Why methane, and why this was a milestone
Methane is a potent greenhouse gas — roughly 80 times as warming as CO2 over a 20-year timeframe. The oil and gas sector is the largest US industrial source of methane emissions, primarily through leaks at production sites and across the gas distribution system. Methane abatement is widely regarded as one of the highest-impact, lowest-cost climate interventions available, because many leaks can be found and fixed with off-the-shelf technology.

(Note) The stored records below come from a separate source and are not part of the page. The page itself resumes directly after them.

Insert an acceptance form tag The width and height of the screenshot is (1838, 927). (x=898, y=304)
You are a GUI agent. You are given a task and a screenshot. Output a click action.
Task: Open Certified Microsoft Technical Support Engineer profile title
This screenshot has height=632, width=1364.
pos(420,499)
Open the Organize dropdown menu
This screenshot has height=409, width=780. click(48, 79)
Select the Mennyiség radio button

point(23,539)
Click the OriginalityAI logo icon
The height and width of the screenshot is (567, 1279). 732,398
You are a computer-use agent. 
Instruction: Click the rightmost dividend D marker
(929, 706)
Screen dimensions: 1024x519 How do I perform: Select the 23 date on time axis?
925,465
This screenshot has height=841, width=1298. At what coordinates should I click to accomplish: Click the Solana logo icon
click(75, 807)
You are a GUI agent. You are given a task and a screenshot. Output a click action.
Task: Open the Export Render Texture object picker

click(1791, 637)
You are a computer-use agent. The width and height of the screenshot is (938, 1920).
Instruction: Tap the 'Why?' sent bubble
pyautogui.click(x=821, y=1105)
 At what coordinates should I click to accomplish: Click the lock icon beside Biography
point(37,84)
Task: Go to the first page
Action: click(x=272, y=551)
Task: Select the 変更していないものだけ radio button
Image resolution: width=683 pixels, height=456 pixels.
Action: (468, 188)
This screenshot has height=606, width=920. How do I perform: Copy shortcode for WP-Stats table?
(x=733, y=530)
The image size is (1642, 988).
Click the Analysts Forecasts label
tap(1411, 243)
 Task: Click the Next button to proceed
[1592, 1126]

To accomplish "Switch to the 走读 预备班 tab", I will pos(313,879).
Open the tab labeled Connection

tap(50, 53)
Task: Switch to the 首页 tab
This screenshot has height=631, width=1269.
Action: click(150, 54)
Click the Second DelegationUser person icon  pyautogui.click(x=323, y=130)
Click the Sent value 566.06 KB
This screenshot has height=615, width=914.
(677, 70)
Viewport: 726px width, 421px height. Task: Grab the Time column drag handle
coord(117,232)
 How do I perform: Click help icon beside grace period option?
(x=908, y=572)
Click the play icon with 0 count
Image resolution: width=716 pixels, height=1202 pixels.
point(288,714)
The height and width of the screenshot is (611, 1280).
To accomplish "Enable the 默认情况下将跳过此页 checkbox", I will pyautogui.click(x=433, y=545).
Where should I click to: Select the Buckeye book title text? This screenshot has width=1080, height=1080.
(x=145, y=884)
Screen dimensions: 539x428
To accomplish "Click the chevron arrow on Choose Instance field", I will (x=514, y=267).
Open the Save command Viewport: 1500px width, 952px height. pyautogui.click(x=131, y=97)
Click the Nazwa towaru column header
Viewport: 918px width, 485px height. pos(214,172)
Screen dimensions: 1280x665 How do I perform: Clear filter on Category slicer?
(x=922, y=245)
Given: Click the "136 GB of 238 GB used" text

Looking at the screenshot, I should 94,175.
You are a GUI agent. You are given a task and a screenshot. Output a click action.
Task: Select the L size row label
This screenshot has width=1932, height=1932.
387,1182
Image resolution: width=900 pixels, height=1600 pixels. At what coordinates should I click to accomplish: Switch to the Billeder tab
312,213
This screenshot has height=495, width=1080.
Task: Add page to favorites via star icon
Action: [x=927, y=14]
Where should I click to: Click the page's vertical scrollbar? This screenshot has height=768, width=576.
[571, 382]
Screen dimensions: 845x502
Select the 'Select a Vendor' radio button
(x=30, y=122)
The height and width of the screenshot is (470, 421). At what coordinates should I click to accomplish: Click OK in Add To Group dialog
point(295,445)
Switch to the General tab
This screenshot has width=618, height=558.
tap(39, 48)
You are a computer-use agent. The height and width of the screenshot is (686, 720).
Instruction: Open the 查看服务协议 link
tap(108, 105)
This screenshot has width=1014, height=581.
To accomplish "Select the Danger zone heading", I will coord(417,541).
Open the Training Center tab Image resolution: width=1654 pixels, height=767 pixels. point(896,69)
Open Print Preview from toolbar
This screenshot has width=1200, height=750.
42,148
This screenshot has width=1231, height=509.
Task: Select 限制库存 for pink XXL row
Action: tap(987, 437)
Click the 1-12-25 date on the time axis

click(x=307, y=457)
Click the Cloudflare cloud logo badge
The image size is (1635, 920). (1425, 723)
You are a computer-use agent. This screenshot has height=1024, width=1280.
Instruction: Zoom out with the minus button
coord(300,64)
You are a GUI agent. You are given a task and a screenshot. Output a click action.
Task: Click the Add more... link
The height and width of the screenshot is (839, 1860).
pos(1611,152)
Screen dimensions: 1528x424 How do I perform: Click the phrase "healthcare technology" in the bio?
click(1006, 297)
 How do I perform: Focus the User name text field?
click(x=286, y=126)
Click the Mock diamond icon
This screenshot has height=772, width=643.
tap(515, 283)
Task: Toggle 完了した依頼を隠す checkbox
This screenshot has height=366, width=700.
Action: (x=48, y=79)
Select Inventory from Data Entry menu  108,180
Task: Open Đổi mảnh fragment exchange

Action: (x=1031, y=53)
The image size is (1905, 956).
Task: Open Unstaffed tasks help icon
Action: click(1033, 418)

The significance of the charge was less about its revenue — projected at only a few hundred million dollars annually — than about precedent. It would have established both the legal architecture and the political precedent for the federal government putting a price on a greenhouse gas. That is the milestone that did not survive.
How it was unwound
Congress dismantled the charge in two distinct steps in 2025:
- The Congressional Review Act disapproval (March 2025). Congress passed a joint resolution disapproving the EPA’s November 2024 rule implementing the charge. President Trump signed it on March 14, 2025, as P.L. 119-2. Under the CRA, the rule no longer has the force of law, and the EPA is barred from issuing a substantially similar rule without new authorization from Congress.
- The One Big Beautiful Bill Act delay (July 2025). The CRA action struck the rule but left the underlying statute — Section 136 — on the books. The reconciliation law signed July 4, 2025 (P.L. 119-21) closed that gap by amending Section 136 itself, pushing the charge’s effective date from 2024 all the way out to 2034.
The combined effect: no implementing rule, and a statutory start date a decade away. No operator ever filed, and no charge was ever collected. As a practical matter, the first US federal price on a greenhouse gas has been neutralized — though, as a technical matter, Section 136 has not been formally repealed and a future Congress or administration could revisit it.
The separate regulatory track
The waste emissions charge should not be confused with the EPA’s methane regulations for oil and gas, a distinct legal matter. Under the Clean Air Act, the EPA sets performance standards for methane and other pollutants from oil and gas operations — the 2024 rules known as Subparts OOOOb and OOOOc, covering leak detection, flaring, and venting at new and existing sources.
Those regulations were not touched by the CRA action, but they have faced their own rollback. The EPA announced in 2025 that it was reconsidering the oil and gas methane standards, extended compliance deadlines through interim rulemaking, and in April 2026 finalized revisions loosening requirements for flares and vent gas. So both tracks — the charge and the standards — have moved in the same direction, by different means.
What to watch
- The status of Section 136. The statute survives with a 2034 effective date. Whether a future Congress repeals it outright, restores an earlier date, or leaves it dormant is the central question.
- State-level methane pricing. With the federal charge sidelined, states and other jurisdictions become the venues where methane pricing, if it advances at all, will be tested.
- The OOOOb/OOOOc revisions. The April 2026 rule loosening flaring and venting standards is likely to draw litigation; its durability is unsettled.
- The next federal pricing proposal. Any future federal carbon-price effort — fee, cap-and-trade, or border adjustment — would now have to build the legal and political case from a weaker starting point than it did in 2022.
Bottom line
For a brief window, the United States had enacted its first federal price on a greenhouse gas. It was narrow, modest in revenue, and aimed at one of the cheapest emissions to abate. It was also dismantled within three years of passage — disapproved by the Congressional Review Act in March 2025 and delayed to 2034 by reconciliation in July 2025 — before it ever took effect. The precedent that briefly existed is the thing that was lost, and rebuilding it is now a harder fight than enacting it was.